LATIHAN SINGKAT: Tolong tuliskan lanjutan kutipan kode tentang analisis dan penanganan outlier di bawah ini, dimulai setelah baris terakhirnya.

---------- KUTIPAN SUMBER ----------

12.3 Step 4.3: Analyze and Handle Outliers

# Analyze outliers
print("="*80)
print("OUTLIER ANALYSIS")
print("="*80)

# Age outliers
print("\nAge Outliers (sample):")
display(age_outliers[['age', 'pclass', 'sex', 'survived']].head(10))

# Check if age outliers are legitimate
print(f"\nAge outliers statistics:")
print(f"Mean survival rate of age outliers: {age_outliers['survived'].mean():.2%}")
print(f"Overall survival rate: {df['survived'].mean():.2%}")

# Fare outliers
print("\n\nFare Outliers (sample - highest fares):")
display(fare_outliers.nlargest(10, 'fare')[['fare', 'pclass', 'sex', 'survived']])

# Check if fare outliers are legitimate
print(f"\nFare outliers statistics:")
print(f"Mean survival rate of fare outliers: {fare_outliers['survived'].mean():.2%}")
print(f"Overall survival rate: {df['survived'].mean():.2%}")

# Decision: Keep outliers but note them
print("\n" + "="*80)
print("OUTLIER HANDLING DECISION")
print("="*80)
print("KEEP all outliers because:")
print("1. Age outliers are legitimate (elderly passengers)")
print("2. Fare outliers represent genuine first-class tickets")
print("3. Outliers contain valuable information about survival patterns")
print("4. Can use robust scaling methods later if needed")

---------- DATA TERSIMPAN ----------

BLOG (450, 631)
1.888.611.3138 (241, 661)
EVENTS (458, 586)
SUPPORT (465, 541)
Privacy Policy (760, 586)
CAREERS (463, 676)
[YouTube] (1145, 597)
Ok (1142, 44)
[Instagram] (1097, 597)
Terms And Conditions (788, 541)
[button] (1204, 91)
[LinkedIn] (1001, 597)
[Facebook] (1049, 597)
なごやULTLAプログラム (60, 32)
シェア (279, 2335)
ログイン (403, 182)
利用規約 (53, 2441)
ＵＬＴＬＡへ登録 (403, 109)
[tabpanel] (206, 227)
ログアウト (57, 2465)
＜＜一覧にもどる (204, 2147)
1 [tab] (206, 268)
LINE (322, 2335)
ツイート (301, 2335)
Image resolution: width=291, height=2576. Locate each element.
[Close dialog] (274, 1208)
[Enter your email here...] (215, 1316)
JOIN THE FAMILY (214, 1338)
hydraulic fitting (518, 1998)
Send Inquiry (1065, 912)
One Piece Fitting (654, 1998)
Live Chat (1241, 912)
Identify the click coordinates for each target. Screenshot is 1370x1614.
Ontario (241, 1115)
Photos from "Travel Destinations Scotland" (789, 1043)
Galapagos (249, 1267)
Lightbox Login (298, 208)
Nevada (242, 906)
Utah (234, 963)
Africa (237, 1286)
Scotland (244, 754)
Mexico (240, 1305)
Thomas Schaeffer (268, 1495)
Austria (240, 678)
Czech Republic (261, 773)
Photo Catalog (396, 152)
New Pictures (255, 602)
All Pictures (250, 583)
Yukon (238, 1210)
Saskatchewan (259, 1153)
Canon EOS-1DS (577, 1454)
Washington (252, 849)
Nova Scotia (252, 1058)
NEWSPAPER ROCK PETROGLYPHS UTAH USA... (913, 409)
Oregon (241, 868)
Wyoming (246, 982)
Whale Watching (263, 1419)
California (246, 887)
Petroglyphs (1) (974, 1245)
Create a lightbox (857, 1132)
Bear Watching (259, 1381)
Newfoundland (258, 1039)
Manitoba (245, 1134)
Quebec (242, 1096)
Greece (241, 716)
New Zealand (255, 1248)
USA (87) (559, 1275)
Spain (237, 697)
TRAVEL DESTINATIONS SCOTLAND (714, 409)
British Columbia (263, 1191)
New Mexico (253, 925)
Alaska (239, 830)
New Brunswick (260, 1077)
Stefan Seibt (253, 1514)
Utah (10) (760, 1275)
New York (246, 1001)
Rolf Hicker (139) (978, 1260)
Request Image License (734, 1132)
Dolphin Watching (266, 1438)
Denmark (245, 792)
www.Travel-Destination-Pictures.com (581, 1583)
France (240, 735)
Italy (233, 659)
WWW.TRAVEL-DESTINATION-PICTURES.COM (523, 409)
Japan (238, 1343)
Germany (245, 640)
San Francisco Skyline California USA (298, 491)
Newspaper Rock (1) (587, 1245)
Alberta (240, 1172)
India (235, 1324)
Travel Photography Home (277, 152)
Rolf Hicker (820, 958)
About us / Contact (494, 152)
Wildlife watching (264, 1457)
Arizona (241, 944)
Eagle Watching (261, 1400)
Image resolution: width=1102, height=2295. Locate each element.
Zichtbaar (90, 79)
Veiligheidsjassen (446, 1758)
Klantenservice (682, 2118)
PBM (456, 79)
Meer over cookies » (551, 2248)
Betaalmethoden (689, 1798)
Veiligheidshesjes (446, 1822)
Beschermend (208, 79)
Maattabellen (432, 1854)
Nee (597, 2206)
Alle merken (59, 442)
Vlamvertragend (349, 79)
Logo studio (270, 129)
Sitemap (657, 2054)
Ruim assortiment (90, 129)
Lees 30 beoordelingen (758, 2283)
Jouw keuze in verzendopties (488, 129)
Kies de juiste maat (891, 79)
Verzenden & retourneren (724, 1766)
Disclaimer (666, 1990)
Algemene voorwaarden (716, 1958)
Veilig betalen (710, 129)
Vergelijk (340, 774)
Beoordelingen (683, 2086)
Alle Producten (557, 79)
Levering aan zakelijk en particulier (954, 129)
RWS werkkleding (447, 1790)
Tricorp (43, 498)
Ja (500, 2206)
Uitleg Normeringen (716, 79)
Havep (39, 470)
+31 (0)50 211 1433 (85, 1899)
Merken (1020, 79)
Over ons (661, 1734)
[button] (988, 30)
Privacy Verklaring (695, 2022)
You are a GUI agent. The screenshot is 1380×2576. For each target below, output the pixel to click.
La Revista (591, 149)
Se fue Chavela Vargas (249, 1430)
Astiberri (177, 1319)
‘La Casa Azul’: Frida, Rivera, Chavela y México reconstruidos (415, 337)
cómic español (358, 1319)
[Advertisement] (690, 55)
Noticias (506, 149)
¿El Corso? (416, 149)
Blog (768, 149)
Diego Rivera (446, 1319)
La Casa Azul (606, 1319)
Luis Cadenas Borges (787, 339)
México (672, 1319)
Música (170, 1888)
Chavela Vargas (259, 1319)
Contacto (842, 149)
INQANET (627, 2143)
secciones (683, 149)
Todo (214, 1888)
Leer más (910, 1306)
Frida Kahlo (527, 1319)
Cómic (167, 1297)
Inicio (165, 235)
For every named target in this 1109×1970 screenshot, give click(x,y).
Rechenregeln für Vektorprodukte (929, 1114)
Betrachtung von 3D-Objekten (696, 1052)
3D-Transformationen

----------

JAWABAN TUGAS:
Outlier Handling Strategy

Tidak semua outliers harus dihilangkan! Pertimbangkan:

  1. Domain knowledge: Apakah outlier masuk akal? (Usia 80 tahun = valid)
  2. Impact on target: Apakah outliers memiliki pola survival berbeda?
  3. Percentage: Jika <5% dan random, bisa di-remove
  4. Alternative: Gunakan robust methods (median, robust scaling)

Dalam kasus Titanic, outliers adalah legitimate data points yang memberikan informasi penting.


13 Part 5: Feature Engineering

13.1 Step 5.1: Extract Title from Name

# We already extracted title earlier, let's refine it
print("="*80)
print("FEATURE ENGINEERING: TITLE EXTRACTION")
print("="*80)

# Show unique titles
print("Original titles:")
print(df['title'].value_counts())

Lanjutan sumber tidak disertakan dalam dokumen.